Without them, I would have been a classic revolving door chronic patient: Entering the system, being traumatized there, leaving, showing I was too crazy to be let out, getting back in, and being traumatized again until the layers were so thick there would be little chance of escape and I would have kept the psychosis label I'd been given for life instead of having it rescinded. That is essentially what had been happening to me until I gained the social resources to avoid the system altogether.
Nonetheless, it took four and a half years before I was able to say I had flashbacks rather than glimpses of the present, and that I was starting to respond to things in ways that made sense more often than not. I went through a February with no flashbacks, and I knew that my life was getting better. Since then, I have come to the conclusion that there is probably no end to this. These events will stick with me forever, as similar events do for anyone. I remember, I always will. But the longer I live my life without all of this, the better I feel, and the less likely my mind is to try to jump back in time. I can sometimes forget for a whole day that these things happened at all. The present is a very nice place.

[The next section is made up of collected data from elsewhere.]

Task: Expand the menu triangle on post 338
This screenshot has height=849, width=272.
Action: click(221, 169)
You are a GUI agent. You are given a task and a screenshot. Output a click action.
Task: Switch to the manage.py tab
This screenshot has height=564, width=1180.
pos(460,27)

At the same time, it's not simple. The medical models of PTSD fall short of the reality. This is not a disease that I acquired and am healing from. This is what happens when a person's survival instincts turn against them in a situation they were not built for in the first place. A situation that often has a political and social context. The person this happens to belongs to a society.

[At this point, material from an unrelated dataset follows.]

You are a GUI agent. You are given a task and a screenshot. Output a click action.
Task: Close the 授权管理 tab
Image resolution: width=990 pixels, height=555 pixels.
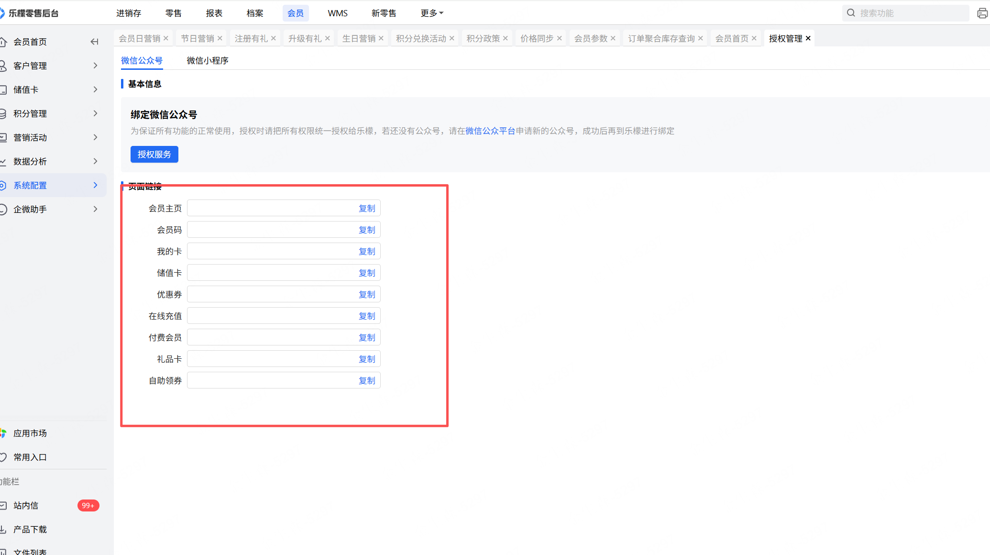[x=808, y=38]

In my case, I belong to a society that tends to range from ignorant to openly condoning what happened to me. It is hard not to walk down the street, watch television, read books, or use the Internet without finding people who honestly believe that what happened to me and countless others was help. Especially when the way I have ended up as a result is considered a form of insanity, taking my credibility away even on things I am competent to judge. It makes me doubt myself and wonder sometimes if I'm still as out of it as I sometimes used to be, but whenever I check with people, our perceptions seem to match.
Rather than viewing myself as recovering from a disease, therefore, I work politically to build a world in which it is safe for me and others like me to remain in the present. I don't do this for therapy. I do it because it seems like the right thing to do. People's reactions, however bizarre they may become, cannot be separated neatly from our surroundings in the form of a disorder, and the diagnosis of PTSD is one of the clearest examples of this. Both we and our circumstances need to change.
National Center for Post-Traumatic Stress Disorder. http://www.ncptsd.org/. NCPTSD. Accessed 2003, 2004.
Herman, Judith. Trauma and Recovery: The Aftermath of Violence -- From Domestic Abuse to Political Terror. New York: Basic Books, 1992.
Chamberlin, Judi. On Our Own: Patient-Controlled Alternatives to the Mental Health System. New York: Hawthorn Books, 1978
Coghlan, Andy. "Counselling Can Add to Post-Disaster Trauma". New Scientist. Accessed 2003, 2004.
Diagnostic and Statistical Manual of Mental Disorders 4th Edition, Text Revision (DSM-IV-TR) Washington, DC: American Psychiatric Association, 2000.